Change "Screen dimensions" to "Display size" in the rows from the line containing "Click the AdOptics logo icon" through the end of the rows, and write out only those lines. Leave the pictures out of your answer.

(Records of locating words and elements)
········

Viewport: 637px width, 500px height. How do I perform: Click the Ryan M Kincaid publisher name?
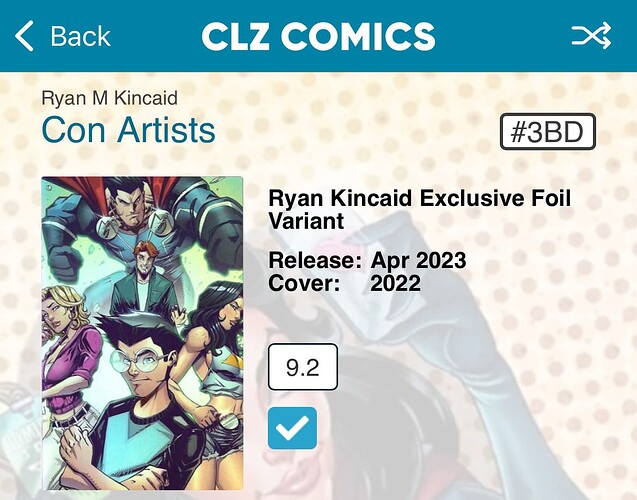110,98
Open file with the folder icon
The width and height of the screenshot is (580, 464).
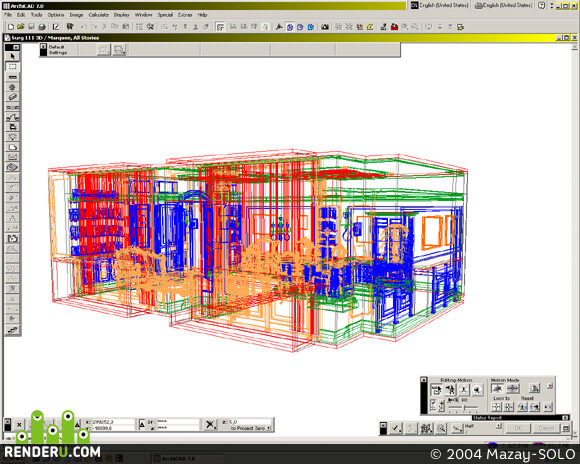click(21, 27)
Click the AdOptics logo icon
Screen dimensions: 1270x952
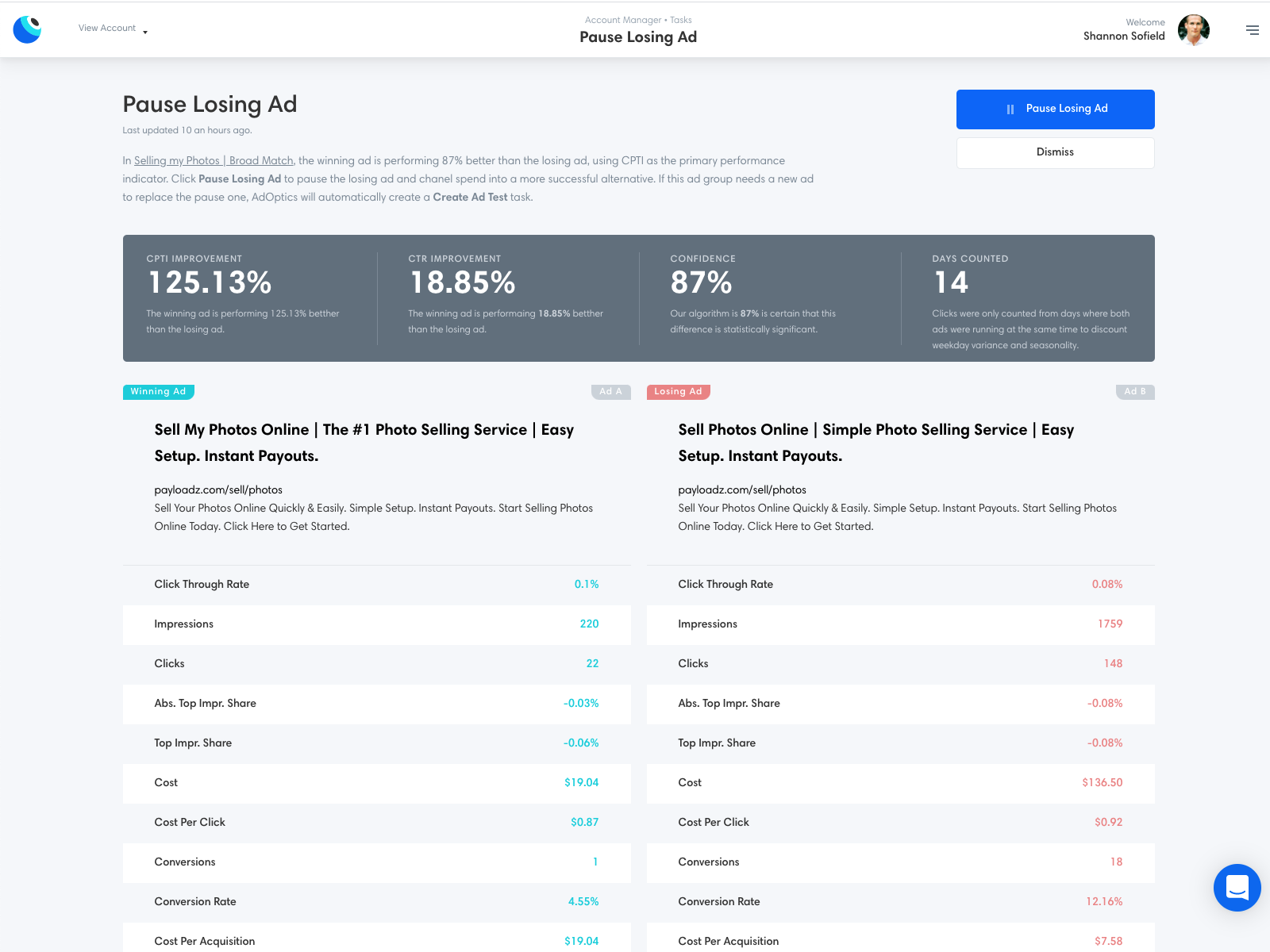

········

EXPECTED ANSWER →
Click the AdOptics logo icon
Display size: 1270x952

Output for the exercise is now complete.